Difficile de dire quand le prix du lait va remonter. Si les projections annoncent des éclaircies sur le marché laitier en 2017, la conjoncture dépendra du comportement de certains pays européens.
Avec la sortie des quotas, la hausse de quelques pourcents de la production européenne a fait basculer le marché à la baisse. Trop d’offres face à une demande plutôt stable. Seule solution : marquer une « pause » dans les niveaux de production européens selon Agritel dans sa lettre d’information économique du 11 avril. « Pour que les cours se réveillent un peu, il faut que la croissance de la production européenne s’arrête », estime Gérard You, chef de service conjoncture laitière à l’Idele, le 12 avril lors de la journée « Grand Angle Lait », organisée par l’institut. Bruxelles semble avoir pris conscience de la problématique.
Une régulation avec un cheptel en hausse
Pour autant, si la France défend une régulation de la production, d’autres pays n’ont pas vraiment envie d’arrêter d’inonder le marché, comme l’Irlande (+33 % en janvier et février/2015). « Un ralentissement de la production irait à l’encontre des investissements entrepris et de l’évolution récente du cheptel », observait Philippe Chotteau, le 12 avril. Entre l’Allemagne, les Pays-Bas, le Danemark ou l’Irlande, ce sont plus de 20 millions d’euros d’investissements concernant les produits laitiers secs, entre 2012 et 2015, qui ont été annoncés dans la presse, rapporte-t-il. Et la taille de leurs cheptels a aussi progressé (+9 % en Irlande en 2015).
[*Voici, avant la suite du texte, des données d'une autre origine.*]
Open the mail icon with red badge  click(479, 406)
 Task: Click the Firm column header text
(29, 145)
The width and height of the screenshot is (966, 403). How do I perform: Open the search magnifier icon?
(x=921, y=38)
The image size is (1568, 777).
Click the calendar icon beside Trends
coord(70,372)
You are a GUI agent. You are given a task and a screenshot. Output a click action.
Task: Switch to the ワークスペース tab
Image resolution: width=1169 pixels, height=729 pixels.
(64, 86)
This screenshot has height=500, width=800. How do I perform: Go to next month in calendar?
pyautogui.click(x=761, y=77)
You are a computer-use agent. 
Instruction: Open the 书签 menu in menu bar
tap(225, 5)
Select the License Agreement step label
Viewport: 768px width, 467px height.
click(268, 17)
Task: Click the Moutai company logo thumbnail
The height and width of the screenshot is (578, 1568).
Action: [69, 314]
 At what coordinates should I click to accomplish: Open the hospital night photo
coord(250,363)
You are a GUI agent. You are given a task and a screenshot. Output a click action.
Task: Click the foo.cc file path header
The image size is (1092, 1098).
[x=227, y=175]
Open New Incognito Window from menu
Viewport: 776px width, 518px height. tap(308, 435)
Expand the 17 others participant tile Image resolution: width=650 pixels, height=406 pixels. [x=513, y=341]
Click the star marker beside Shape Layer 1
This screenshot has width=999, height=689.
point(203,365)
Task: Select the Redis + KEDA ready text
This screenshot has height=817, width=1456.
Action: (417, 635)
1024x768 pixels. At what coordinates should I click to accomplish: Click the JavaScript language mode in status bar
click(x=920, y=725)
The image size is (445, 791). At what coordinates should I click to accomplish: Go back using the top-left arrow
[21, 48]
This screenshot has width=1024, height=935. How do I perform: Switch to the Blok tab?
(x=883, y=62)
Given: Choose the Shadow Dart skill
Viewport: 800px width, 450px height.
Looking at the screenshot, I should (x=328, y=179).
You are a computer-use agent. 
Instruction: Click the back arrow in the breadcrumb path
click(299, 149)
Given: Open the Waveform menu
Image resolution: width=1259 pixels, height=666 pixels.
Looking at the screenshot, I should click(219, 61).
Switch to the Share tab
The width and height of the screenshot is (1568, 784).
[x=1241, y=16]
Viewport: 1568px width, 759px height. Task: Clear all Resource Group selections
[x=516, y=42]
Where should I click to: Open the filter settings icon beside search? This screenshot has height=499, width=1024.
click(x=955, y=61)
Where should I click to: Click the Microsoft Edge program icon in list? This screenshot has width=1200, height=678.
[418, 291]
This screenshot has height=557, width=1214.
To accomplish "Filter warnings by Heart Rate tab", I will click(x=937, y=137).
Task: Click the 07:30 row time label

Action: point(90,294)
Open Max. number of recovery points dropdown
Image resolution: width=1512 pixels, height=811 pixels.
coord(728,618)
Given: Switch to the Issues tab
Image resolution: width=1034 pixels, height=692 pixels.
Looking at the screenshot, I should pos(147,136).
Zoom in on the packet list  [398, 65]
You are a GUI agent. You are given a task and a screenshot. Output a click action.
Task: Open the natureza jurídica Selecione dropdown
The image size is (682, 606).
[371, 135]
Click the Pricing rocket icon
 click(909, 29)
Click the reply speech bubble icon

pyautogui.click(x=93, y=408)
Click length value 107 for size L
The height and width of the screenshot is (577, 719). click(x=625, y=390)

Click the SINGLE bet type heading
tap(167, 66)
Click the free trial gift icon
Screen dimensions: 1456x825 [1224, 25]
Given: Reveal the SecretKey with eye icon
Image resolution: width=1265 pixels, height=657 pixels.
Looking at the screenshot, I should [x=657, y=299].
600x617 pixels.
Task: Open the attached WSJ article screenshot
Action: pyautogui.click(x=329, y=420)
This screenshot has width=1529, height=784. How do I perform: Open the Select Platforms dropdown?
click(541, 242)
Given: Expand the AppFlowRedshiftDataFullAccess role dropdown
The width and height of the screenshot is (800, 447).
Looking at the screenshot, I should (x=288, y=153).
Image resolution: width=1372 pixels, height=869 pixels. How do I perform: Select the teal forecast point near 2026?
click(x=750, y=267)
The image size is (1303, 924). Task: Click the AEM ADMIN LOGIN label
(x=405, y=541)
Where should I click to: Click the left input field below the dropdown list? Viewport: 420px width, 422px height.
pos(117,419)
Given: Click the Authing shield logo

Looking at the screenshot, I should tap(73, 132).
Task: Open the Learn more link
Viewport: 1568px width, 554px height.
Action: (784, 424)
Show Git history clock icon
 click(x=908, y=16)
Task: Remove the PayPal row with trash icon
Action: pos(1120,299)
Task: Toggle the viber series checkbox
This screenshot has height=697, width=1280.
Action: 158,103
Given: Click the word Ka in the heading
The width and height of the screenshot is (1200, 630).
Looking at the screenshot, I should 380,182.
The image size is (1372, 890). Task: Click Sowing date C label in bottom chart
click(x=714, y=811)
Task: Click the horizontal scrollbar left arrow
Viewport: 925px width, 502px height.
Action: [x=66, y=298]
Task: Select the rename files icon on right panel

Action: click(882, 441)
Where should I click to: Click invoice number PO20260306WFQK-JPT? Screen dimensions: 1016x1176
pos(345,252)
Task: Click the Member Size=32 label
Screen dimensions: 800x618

Difficile donc pour ces pays ayant tablé sur la production laitière de freiner ce début de développement. Pourtant, l’Allemagne commence à décapitaliser avec un « boom des réformes » de vaches laitières, selon la lettre économique Tendances lait et viande de l’Idele d’avril. D’après la publication, « sur les quatre premières semaines de mars, les abattages de vaches ont fortement augmenté (+11 %/2015 et +18 %/2014) », en lien avec la mauvaise conjoncture laitière. « À l’est de l’Europe, des pays vont caler », imagine Gérard You. En France, il table sur une stabilisation de la collecte pour 2016. La reprise du marché va dépendre de la capacité de résistance des entreprises face aux prix bas. « En Irlande, un accident climatique, comme une année très humide, pourrait faire reculer la production », analyse Gérard You. De plus, certains collecteurs commencent à diminuer le prix du lait, faute de pouvoir jouer encore longtemps « un rôle tampon ».
Aux Pays-Bas, les éleveurs vont probablement réajuster leur cheptel, mais ils attendent l’instauration d’une réglementation contraignante sur les émissions de phosphate, basée sur des quotas de vaches, d’où une forte capitalisation, selon lui. De plus, les transformateurs ont les reins solides. Pour Gérard You, « au Danemark, les éleveurs et transformateurs sont exsangues sur le plan financier. En Belgique, le prix du lait est épouvantable. Vont-ils tenir encore longtemps ? En Italie, la même question se pose sur le créneau du lait standard. Dans tous les cas, la variable d’ajustement sera le rythme des cessations d’activité des élevages ».
Un réveil du marché mi-2017
L’expert imagine un arrêt de la croissance laitière européenne pour le début du deuxième semestre 2016 et un « réveil du marché un peu au début de 2017 du fait de la saisonnalité des grands pays laitiers, mais plutôt mi-2017 ». Rien n’est dit dans tous les cas puisque comme le fait remarquer un acteur du secteur : « Tout va dépendre aussi des décisions européennes », qui influenceront le marché, sans parler d’un éventuel accident climatique en Nouvelle-Zélande ou d’une détente politique entre l’Europe et la Russie. Pour autant, l’eldorado chinois est à prendre avec des pincettes, surtout dans un contexte économique « de lourdeur générale ».